"Every good picture leaves the painter eager to start again, unsatisfied, inspired by the rich mine in which he is working, hoping for more energy, more vitality, more time - condemned to painting for life"
About this Quote
The line catches art-making at its most unglamorous truth: a “good picture” doesn’t deliver closure, it delivers appetite. Sloan flips the usual fantasy of completion on its head. Success isn’t a trophy; it’s a trigger. The painter finishes one canvas and immediately feels the next one flickering behind it, because the real subject isn’t the image but the inexhaustible “rich mine” of looking, living, and trying again.
Sloan’s phrasing turns inspiration into something closer to labor and sentence. A mine is valuable, but it’s also dark, repetitive, physically demanding. He’s working-class about genius: the reward for doing it well is more work, and the craving to do it better. “Unsatisfied” isn’t self-pity here; it’s the engine of craft. The dissatisfaction is productive, even necessary, because any finished picture is only a partial capture of vitality - and vitality keeps moving.
The kicker, “condemned to painting for life,” carries a wry, almost stoic bite. Condemned suggests punishment, but Sloan loads it with devotion: the artist as someone who can’t retire from attention. Context matters. Sloan came up through illustration and newspaper work, then became a major figure in the Ashcan School, painting modern urban life with grit and immediacy. In that world, “more time” isn’t a poetic wish; it’s a practical hunger. The city changes, light changes, people change - and the painter, once hooked on that flux, is happily trapped by it.
Sloan’s phrasing turns inspiration into something closer to labor and sentence. A mine is valuable, but it’s also dark, repetitive, physically demanding. He’s working-class about genius: the reward for doing it well is more work, and the craving to do it better. “Unsatisfied” isn’t self-pity here; it’s the engine of craft. The dissatisfaction is productive, even necessary, because any finished picture is only a partial capture of vitality - and vitality keeps moving.
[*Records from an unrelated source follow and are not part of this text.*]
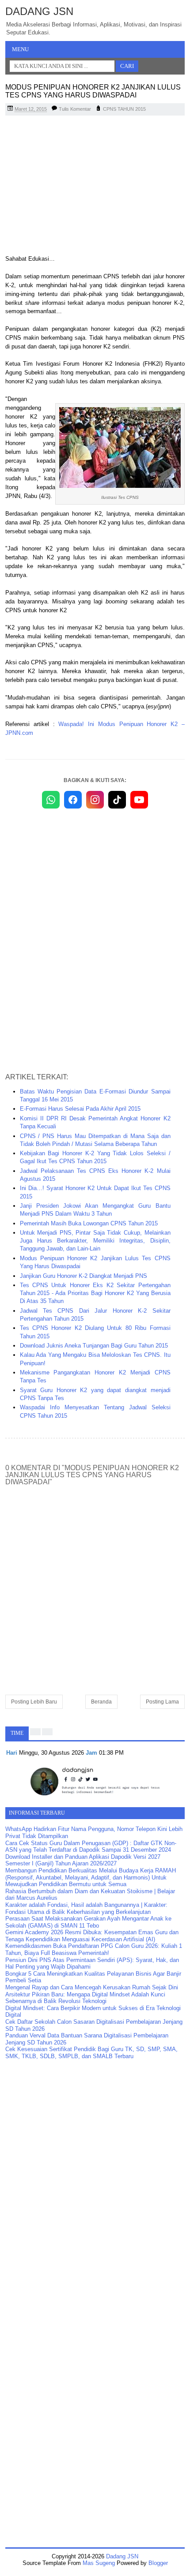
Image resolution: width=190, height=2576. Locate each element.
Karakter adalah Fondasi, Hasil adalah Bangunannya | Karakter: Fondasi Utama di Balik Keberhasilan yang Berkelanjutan (86, 1908)
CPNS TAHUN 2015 (124, 109)
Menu (20, 49)
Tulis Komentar (75, 109)
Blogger (158, 2563)
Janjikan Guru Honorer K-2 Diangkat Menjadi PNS (83, 1276)
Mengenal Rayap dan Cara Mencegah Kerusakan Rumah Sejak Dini (91, 1987)
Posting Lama (162, 1702)
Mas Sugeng (99, 2563)
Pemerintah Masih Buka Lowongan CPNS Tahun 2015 (89, 1223)
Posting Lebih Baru (34, 1702)
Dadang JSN (39, 11)
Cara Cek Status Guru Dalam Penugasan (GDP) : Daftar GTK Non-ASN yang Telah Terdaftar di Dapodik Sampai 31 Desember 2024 (90, 1846)
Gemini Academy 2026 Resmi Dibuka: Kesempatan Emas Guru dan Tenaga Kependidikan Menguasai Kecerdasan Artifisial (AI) (92, 1936)
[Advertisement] (95, 186)
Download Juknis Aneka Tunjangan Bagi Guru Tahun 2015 (94, 1345)
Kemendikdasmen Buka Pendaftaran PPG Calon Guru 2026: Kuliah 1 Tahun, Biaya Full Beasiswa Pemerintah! (93, 1949)
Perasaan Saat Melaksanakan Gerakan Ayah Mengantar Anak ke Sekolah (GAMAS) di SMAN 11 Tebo (88, 1922)
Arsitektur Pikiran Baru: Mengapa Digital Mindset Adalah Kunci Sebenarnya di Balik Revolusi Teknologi (85, 1998)
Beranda (101, 1702)
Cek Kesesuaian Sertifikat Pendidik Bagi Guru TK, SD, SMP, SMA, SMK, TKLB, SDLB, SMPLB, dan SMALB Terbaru (91, 2052)
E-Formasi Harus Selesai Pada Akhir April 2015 (80, 1108)
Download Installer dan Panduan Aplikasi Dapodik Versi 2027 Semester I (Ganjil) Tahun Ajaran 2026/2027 (82, 1860)
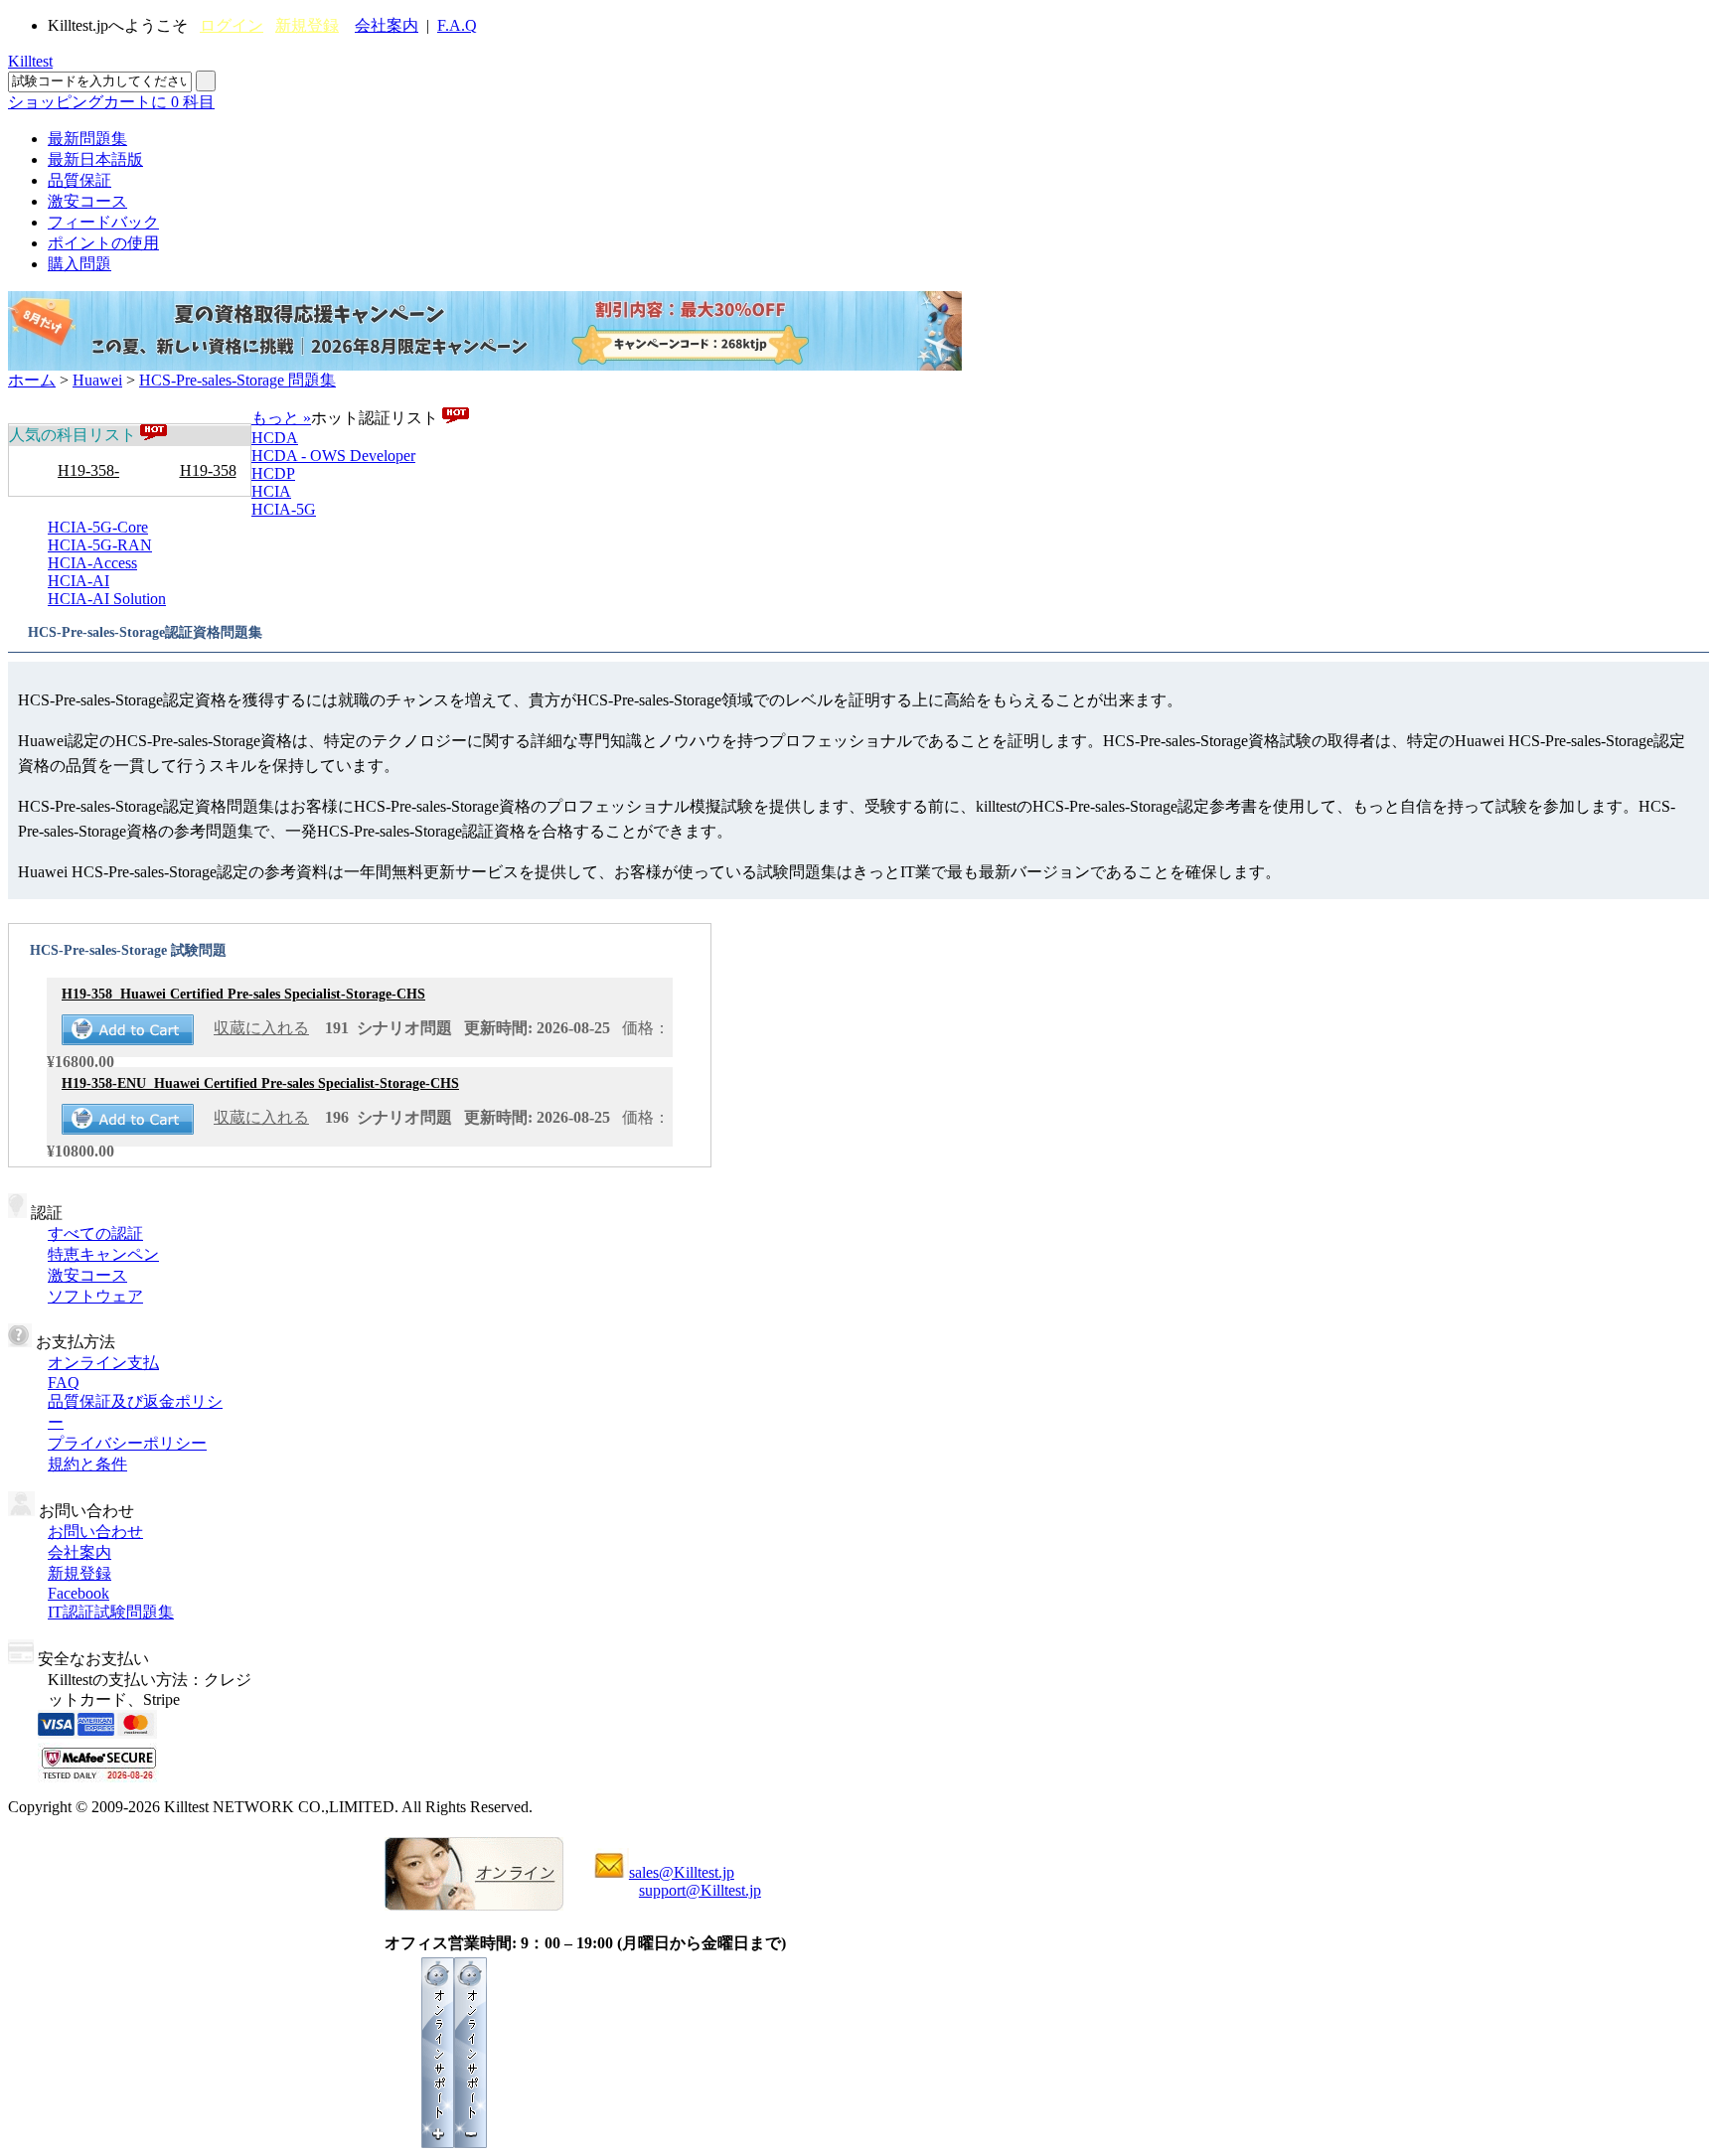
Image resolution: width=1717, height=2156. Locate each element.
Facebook (78, 1593)
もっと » (281, 417)
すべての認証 (95, 1233)
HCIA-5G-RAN (100, 545)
The kicker, “condemned to painting for life,” carries a wry, almost stoic bite. Condemned suggests punishment, but Sloan loads it with devotion: the artist as someone who can’t retire from attention. Context matters. Sloan came up through illustration and newspaper work, then became a major figure in the Ashcan School, painting modern urban life with grit and immediacy. In that world, “more time” isn’t a poetic wish; it’s a practical hunger. The city changes, light changes, people change - and the painter, once hooked on that flux, is happily trapped by it.